[Stored data entries]
##############################
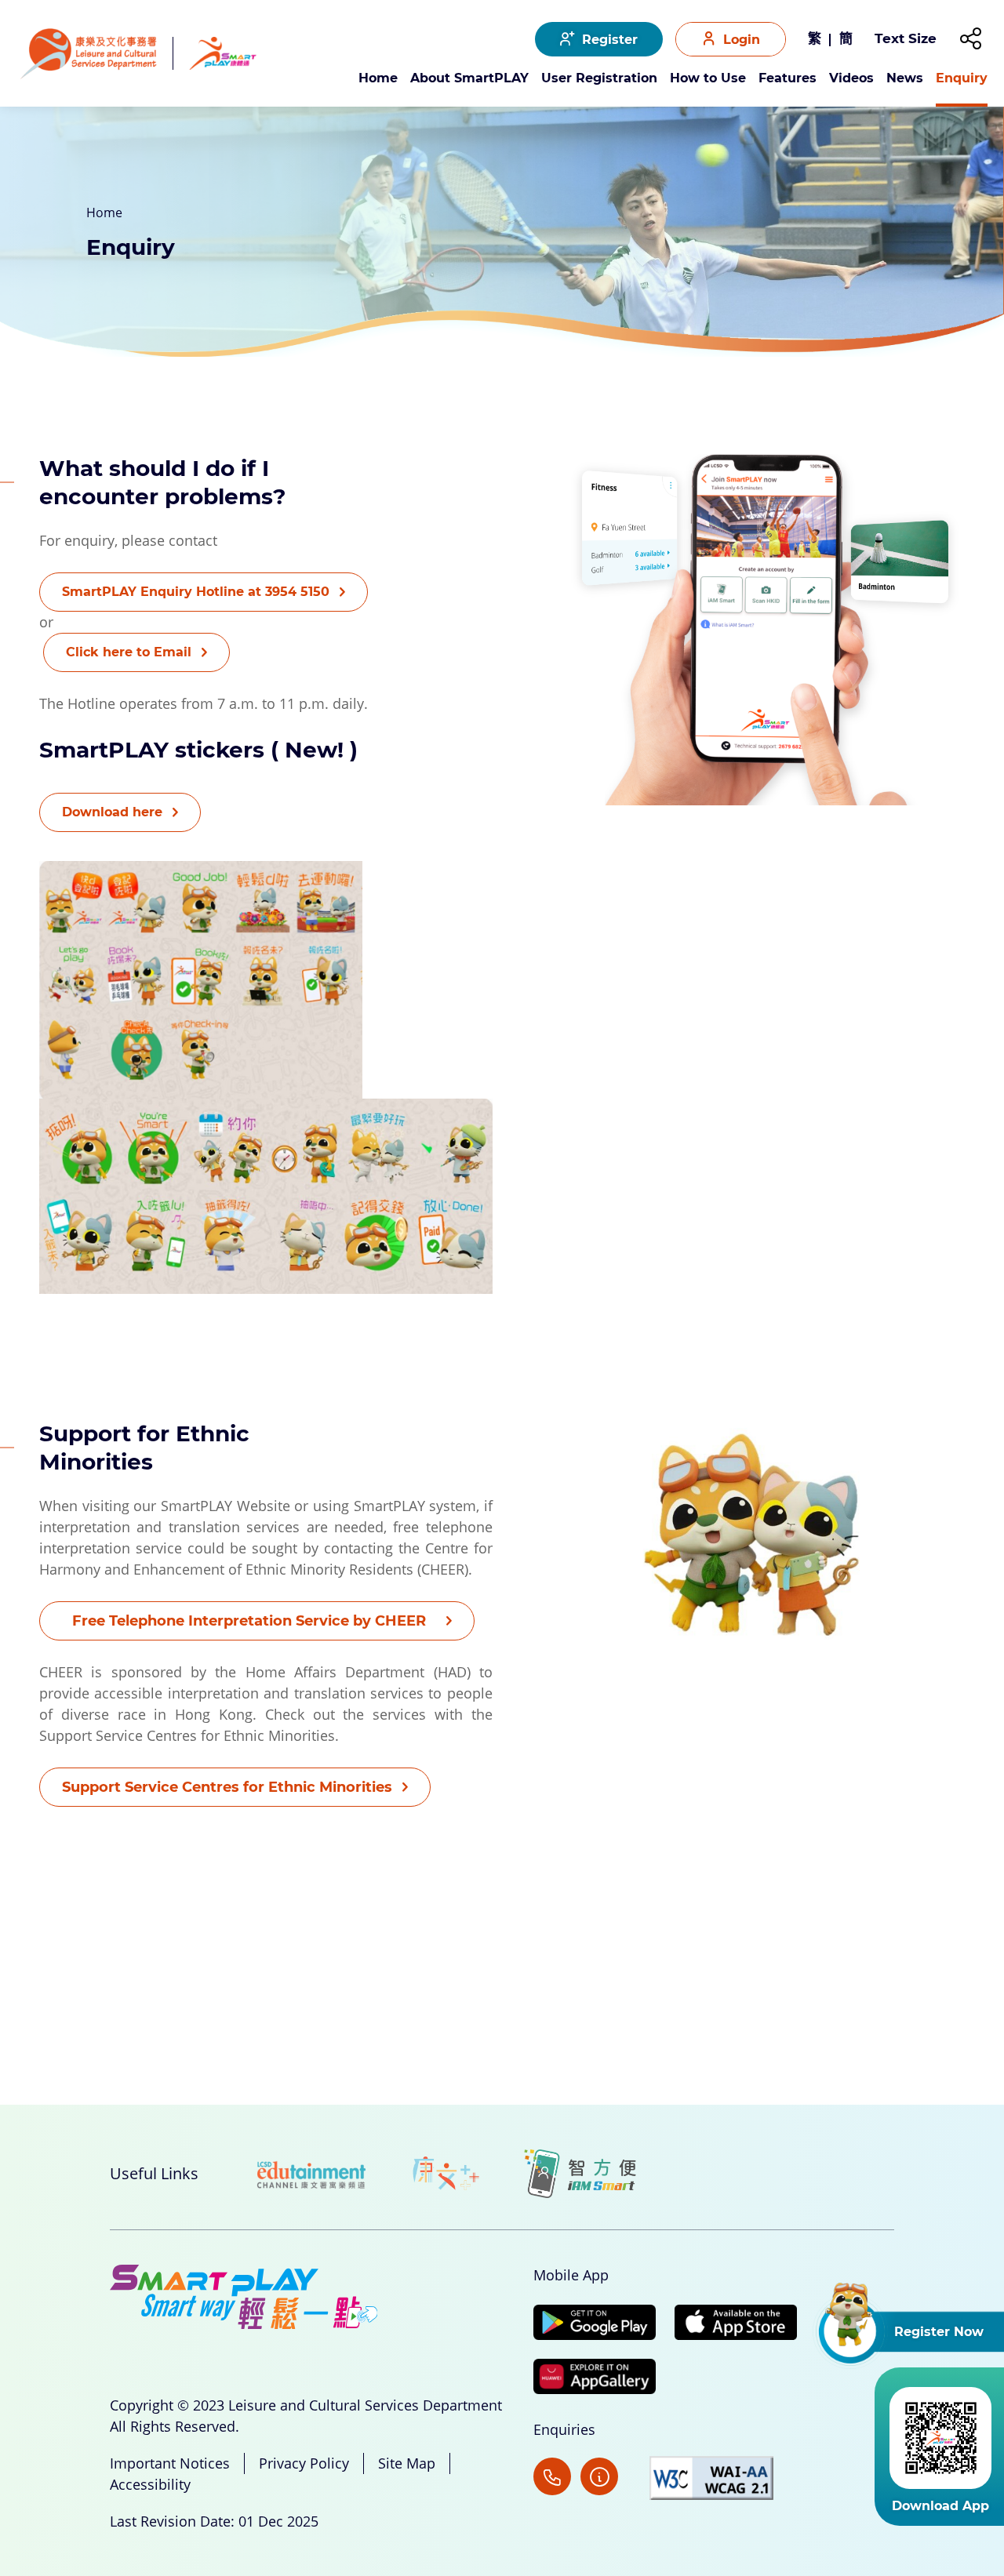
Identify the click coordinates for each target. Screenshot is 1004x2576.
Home (378, 78)
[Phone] (552, 2478)
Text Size (906, 38)
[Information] (610, 2478)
##############################
_WHAT YOU SHOULD DO_
With the images omitted, retype the records above exactly.

_ANSWER TO THIS TASK_
Identify the click coordinates for each target. Screenshot is 1004x2576.
Home (378, 78)
[Phone] (552, 2478)
Text Size (906, 38)
[Information] (610, 2478)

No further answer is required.